# Короткое задание 1:
Воспроизведите слово в слово весь отрывок из интервью об успешных людях.

Успешные люди, которых в журналах с часами фотографируют, меня не интересуют, к сожалению. Они не успешные

– А у меня немножко другие критерии успешных людей. Успешные люди, которых в журналах с часами фотографируют, меня не интересуют, к сожалению. Они не успешные. Как правило, люди жертвуют ради этих часов и автомобилей собственным покоем, сном, семьей, отношениями с родителями. Для меня успешные люди – это те, с которыми можно проржать 4 часа и не почувствовать при этом никакого напряжения. Или поехать с ними в любую точку мира и не вскрыться от них за неделю совместного проживания. Вот это успешные люди. Это значит, что они состоялись и живут с собой в покое, им с собой хорошо. Что очень редко бывает в наше время.

–​ А ты успешный человек? «Загадал: когда вырасту – стать никем…» твои же слова. Кем ты стала к 30 годам, Вера? Никем?

– Когда успешный человек говорит, что он добился всего, что хотел, это очень страшная ситуация. Поскольку у меня впереди еще очень много работы, мне кажется, что мне очень повезло. У меня есть очень смешное интервью, данное мной 10 лет назад. Я его недавно перечитала. Я тогда была еще блогером-тысячником, никто не называл меня, боже упаси, поэтом. Меня в интервью спрашивали, как я вижу свою жизнь в 30 лет. Я рассказывала о своих волшебных мечтах. Смешно то, что у меня почти все получилось. А именно: объехать полмира, родить сына, написать несколько книг. Все есть.

# Короткое задание 2:
Перепишите в виде JSON-списка строк часть записей ниже, начиная со строки, содержащей «Image resolution: width=316, height=2576.», и заканчивая строкой, содержащей «May 2014 (22, 2425)», включая обе. Каждой строке записей должна соответствовать одна строка списка, а пустые строки нужно пропустить.

# Данные для работы:
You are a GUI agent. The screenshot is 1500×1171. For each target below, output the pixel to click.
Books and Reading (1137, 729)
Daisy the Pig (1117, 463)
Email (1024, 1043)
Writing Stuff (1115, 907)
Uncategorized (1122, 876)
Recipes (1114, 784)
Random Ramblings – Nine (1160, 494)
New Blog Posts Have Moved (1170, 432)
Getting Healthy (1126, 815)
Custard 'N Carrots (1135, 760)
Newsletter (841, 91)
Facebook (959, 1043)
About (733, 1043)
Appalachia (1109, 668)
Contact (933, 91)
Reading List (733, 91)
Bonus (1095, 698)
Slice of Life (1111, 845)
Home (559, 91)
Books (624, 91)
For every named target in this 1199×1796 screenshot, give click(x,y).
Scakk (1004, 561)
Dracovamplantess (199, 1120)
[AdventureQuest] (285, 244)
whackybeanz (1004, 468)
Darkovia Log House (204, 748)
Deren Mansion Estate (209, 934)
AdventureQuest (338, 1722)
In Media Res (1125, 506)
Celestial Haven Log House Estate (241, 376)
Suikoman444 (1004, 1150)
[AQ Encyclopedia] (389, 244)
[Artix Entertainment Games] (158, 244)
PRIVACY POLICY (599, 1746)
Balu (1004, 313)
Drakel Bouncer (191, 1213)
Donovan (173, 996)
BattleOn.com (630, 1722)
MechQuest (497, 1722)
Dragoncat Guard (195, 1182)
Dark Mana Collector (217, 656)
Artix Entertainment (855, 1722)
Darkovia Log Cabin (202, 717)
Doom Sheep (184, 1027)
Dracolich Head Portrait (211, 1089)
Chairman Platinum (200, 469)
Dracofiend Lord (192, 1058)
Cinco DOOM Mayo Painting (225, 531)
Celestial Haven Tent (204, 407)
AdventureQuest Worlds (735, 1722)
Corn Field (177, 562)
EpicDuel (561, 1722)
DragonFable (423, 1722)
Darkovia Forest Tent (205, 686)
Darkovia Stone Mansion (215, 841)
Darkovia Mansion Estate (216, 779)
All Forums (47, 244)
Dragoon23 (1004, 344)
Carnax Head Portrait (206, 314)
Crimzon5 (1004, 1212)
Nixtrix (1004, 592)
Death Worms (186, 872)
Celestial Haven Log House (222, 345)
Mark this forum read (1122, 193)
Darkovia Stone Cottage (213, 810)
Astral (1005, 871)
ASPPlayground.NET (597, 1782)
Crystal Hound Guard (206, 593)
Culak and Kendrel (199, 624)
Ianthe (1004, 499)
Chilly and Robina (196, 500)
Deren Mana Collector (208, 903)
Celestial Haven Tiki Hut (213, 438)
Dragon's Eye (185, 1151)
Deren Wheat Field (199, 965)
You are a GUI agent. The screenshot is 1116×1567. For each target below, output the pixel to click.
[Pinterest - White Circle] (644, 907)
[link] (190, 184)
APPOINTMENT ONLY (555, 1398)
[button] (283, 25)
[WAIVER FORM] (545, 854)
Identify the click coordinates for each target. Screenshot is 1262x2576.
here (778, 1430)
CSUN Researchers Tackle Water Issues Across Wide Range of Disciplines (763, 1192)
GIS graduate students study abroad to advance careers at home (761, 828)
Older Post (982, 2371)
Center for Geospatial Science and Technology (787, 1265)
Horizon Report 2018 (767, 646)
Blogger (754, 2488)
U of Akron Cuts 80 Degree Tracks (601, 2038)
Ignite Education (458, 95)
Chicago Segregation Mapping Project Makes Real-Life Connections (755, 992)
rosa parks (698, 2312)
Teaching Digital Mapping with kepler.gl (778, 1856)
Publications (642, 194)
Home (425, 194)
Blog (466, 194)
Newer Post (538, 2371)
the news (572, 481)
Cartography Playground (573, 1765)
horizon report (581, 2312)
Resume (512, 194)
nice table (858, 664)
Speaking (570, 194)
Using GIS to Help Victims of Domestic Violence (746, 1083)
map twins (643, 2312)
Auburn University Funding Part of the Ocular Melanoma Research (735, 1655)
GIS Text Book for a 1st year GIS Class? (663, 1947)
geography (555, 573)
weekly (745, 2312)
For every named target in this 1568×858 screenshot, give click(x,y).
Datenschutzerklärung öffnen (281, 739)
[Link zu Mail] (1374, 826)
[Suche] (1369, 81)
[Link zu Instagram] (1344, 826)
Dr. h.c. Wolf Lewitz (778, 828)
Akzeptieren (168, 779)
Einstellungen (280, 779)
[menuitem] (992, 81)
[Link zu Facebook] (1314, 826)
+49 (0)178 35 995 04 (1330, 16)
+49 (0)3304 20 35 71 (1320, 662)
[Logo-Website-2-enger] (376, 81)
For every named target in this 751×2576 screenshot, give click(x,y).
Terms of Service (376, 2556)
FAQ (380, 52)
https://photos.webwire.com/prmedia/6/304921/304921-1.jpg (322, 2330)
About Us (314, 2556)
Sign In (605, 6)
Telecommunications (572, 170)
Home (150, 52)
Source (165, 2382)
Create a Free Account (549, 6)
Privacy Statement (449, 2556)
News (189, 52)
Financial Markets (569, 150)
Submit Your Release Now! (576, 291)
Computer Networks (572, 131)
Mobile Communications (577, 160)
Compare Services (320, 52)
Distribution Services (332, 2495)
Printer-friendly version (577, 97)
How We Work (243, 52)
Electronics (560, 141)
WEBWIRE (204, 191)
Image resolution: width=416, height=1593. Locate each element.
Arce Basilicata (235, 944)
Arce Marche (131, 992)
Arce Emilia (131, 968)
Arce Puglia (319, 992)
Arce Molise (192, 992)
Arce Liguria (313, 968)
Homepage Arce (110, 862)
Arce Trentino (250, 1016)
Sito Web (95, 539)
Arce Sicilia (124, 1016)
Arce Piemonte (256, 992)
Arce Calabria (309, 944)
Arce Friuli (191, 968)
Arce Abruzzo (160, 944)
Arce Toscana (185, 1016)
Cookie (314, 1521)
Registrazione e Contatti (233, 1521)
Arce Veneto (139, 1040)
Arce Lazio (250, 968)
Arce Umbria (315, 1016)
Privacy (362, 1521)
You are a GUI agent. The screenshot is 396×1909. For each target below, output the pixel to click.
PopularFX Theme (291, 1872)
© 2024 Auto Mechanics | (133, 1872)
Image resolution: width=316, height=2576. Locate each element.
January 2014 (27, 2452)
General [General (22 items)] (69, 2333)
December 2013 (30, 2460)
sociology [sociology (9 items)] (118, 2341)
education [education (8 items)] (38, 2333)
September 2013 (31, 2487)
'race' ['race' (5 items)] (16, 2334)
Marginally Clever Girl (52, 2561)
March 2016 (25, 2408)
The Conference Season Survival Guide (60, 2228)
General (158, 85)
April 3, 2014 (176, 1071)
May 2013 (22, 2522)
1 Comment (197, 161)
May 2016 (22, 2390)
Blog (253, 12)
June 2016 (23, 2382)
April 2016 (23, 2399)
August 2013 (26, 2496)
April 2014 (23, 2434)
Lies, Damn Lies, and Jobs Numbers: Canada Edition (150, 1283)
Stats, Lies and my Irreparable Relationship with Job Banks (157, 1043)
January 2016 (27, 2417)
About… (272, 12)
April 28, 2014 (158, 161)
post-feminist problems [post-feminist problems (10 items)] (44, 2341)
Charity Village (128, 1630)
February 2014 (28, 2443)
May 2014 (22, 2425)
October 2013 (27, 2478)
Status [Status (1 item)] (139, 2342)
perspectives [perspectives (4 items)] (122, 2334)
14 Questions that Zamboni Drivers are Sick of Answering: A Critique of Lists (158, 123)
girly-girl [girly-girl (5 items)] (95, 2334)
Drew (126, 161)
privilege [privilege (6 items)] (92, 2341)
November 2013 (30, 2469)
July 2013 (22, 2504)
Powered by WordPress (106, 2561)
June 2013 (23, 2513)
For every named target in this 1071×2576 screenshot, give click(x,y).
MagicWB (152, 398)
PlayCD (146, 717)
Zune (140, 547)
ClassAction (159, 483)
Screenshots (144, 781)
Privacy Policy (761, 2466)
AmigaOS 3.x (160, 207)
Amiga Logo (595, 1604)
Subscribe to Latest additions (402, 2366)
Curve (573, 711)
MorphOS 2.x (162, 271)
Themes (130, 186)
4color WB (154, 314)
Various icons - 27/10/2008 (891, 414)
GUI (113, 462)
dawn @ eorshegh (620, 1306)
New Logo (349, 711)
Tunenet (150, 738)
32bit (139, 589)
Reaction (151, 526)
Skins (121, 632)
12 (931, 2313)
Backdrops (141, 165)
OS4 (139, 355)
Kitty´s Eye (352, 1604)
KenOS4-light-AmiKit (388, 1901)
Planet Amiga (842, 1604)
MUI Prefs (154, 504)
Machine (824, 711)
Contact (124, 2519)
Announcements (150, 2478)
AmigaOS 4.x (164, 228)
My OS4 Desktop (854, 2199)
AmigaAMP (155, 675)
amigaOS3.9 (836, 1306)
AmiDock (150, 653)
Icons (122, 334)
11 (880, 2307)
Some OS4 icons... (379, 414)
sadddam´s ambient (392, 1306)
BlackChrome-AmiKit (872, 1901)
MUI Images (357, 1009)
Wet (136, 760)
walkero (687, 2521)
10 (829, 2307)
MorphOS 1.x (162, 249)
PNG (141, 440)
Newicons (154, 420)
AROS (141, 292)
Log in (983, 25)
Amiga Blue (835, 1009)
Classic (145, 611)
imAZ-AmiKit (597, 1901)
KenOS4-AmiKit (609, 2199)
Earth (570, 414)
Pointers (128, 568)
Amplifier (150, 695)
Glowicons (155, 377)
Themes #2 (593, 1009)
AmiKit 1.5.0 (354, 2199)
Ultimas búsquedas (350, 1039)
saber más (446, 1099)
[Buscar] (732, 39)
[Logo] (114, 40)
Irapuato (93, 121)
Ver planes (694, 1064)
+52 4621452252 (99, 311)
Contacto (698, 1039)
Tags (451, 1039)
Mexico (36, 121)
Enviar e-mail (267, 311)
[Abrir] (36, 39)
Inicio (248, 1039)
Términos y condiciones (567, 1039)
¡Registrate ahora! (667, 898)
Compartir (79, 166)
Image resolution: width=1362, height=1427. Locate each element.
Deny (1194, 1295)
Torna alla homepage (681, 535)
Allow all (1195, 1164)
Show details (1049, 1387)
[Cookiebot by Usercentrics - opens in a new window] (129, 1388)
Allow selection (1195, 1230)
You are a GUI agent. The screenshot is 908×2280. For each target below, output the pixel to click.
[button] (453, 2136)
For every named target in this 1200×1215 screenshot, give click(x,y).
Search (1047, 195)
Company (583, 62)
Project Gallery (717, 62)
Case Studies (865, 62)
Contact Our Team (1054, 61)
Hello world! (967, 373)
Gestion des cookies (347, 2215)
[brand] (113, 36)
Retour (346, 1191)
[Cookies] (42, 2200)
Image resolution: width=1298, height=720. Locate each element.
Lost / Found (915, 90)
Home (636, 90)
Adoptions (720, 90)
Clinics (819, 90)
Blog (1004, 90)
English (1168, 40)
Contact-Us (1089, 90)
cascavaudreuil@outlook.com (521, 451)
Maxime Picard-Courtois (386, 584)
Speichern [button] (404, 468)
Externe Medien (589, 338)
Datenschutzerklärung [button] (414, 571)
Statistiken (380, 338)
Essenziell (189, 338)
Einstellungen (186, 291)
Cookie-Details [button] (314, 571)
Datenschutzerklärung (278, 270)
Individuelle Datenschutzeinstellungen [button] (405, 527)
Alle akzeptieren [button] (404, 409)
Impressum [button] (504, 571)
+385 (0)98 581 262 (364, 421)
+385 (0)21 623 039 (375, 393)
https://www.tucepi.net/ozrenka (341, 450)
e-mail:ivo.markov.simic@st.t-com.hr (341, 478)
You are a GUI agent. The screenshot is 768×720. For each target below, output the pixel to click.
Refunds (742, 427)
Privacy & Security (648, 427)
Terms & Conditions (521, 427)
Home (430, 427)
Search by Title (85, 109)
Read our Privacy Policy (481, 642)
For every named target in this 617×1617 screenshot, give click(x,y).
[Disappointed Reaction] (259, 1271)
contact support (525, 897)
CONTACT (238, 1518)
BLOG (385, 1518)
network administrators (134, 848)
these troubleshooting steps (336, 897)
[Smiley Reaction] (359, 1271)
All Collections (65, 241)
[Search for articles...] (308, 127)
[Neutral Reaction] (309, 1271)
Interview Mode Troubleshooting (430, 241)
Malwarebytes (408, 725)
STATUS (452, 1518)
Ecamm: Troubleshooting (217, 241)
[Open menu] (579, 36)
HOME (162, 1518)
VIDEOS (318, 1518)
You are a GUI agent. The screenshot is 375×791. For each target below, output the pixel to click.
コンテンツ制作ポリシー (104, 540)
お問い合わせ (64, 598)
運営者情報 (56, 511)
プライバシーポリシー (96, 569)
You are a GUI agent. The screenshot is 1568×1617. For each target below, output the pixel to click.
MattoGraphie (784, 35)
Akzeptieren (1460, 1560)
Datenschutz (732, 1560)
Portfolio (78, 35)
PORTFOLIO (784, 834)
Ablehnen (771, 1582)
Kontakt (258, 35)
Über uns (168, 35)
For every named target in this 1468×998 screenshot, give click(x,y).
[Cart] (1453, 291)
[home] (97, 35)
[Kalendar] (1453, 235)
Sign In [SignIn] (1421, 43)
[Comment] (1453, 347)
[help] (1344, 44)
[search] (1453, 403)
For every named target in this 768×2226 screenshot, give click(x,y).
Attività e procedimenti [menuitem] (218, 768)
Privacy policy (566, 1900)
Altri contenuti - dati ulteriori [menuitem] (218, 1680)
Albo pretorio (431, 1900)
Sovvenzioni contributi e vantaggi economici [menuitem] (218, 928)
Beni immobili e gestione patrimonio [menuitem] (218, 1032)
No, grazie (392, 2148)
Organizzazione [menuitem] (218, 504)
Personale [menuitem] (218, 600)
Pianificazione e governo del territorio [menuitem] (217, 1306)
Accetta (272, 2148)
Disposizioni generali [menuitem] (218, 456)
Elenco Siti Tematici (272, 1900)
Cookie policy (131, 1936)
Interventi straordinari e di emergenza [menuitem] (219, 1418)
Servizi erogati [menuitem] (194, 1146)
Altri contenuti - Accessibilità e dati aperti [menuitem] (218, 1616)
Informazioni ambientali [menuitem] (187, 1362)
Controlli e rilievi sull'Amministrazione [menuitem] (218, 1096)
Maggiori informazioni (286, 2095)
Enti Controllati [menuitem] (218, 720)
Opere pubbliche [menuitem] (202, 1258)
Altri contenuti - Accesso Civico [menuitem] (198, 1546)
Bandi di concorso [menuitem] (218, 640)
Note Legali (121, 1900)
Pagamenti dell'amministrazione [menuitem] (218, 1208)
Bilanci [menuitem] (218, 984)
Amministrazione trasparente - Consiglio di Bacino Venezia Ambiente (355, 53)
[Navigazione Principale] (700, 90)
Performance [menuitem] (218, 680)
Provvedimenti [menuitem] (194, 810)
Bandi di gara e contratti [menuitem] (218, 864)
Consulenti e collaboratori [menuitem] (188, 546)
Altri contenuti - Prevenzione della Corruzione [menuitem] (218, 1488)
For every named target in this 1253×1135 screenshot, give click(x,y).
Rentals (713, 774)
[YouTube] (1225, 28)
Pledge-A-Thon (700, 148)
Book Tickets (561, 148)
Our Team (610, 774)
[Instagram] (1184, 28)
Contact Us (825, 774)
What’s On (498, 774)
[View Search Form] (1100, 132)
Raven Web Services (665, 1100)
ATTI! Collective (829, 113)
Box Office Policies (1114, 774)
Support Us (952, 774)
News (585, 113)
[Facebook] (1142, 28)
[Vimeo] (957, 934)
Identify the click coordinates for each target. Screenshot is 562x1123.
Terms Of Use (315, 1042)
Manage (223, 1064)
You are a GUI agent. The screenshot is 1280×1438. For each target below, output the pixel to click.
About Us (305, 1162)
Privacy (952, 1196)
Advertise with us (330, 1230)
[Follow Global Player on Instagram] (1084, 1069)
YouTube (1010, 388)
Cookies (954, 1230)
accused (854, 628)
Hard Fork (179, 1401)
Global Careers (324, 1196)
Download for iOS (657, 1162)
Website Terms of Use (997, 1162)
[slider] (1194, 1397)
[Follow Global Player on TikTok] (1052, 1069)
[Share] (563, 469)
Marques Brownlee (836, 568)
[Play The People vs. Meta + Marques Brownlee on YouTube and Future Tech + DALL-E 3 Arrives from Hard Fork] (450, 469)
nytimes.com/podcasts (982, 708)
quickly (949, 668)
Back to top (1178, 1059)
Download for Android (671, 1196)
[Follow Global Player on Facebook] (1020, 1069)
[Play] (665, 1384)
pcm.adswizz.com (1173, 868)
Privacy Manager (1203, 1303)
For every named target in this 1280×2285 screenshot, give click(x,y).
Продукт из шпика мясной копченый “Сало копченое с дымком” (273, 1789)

# Ответ 1:
Успешные люди, которых в журналах с часами фотографируют, меня не интересуют, к сожалению. Они не успешные

– А у меня немножко другие критерии успешных людей. Успешные люди, которых в журналах с часами фотографируют, меня не интересуют, к сожалению. Они не успешные. Как правило, люди жертвуют ради этих часов и автомобилей собственным покоем, сном, семьей, отношениями с родителями. Для меня успешные люди – это те, с которыми можно проржать 4 часа и не почувствовать при этом никакого напряжения. Или поехать с ними в любую точку мира и не вскрыться от них за неделю совместного проживания. Вот это успешные люди. Это значит, что они состоялись и живут с собой в покое, им с собой хорошо. Что очень редко бывает в наше время.

–​ А ты успешный человек? «Загадал: когда вырасту – стать никем…» твои же слова. Кем ты стала к 30 годам, Вера? Никем?

– Когда успешный человек говорит, что он добился всего, что хотел, это очень страшная ситуация. Поскольку у меня впереди еще очень много работы, мне кажется, что мне очень повезло. У меня есть очень смешное интервью, данное мной 10 лет назад. Я его недавно перечитала. Я тогда была еще блогером-тысячником, никто не называл меня, боже упаси, поэтом. Меня в интервью спрашивали, как я вижу свою жизнь в 30 лет. Я рассказывала о своих волшебных мечтах. Смешно то, что у меня почти все получилось. А именно: объехать полмира, родить сына, написать несколько книг. Все есть.

# Ответ 2:
[
  "Image resolution: width=316, height=2576. Locate each element.",
  "January 2014 (27, 2452)",
  "General [General (22 items)] (69, 2333)",
  "December 2013 (30, 2460)",
  "sociology [sociology (9 items)] (118, 2341)",
  "education [education (8 items)] (38, 2333)",
  "September 2013 (31, 2487)",
  "'race' ['race' (5 items)] (16, 2334)",
  "Marginally Clever Girl (52, 2561)",
  "March 2016 (25, 2408)",
  "The Conference Season Survival Guide (60, 2228)",
  "General (158, 85)",
  "April 3, 2014 (176, 1071)",
  "May 2013 (22, 2522)",
  "1 Comment (197, 161)",
  "May 2016 (22, 2390)",
  "Blog (253, 12)",
  "June 2016 (23, 2382)",
  "April 2016 (23, 2399)",
  "August 2013 (26, 2496)",
  "April 2014 (23, 2434)",
  "Lies, Damn Lies, and Jobs Numbers: Canada Edition (150, 1283)",
  "Stats, Lies and my Irreparable Relationship with Job Banks (157, 1043)",
  "January 2016 (27, 2417)",
  "About… (272, 12)",
  "April 28, 2014 (158, 161)",
  "post-feminist problems [post-feminist problems (10 items)] (44, 2341)",
  "Charity Village (128, 1630)",
  "February 2014 (28, 2443)",
  "May 2014 (22, 2425)"
]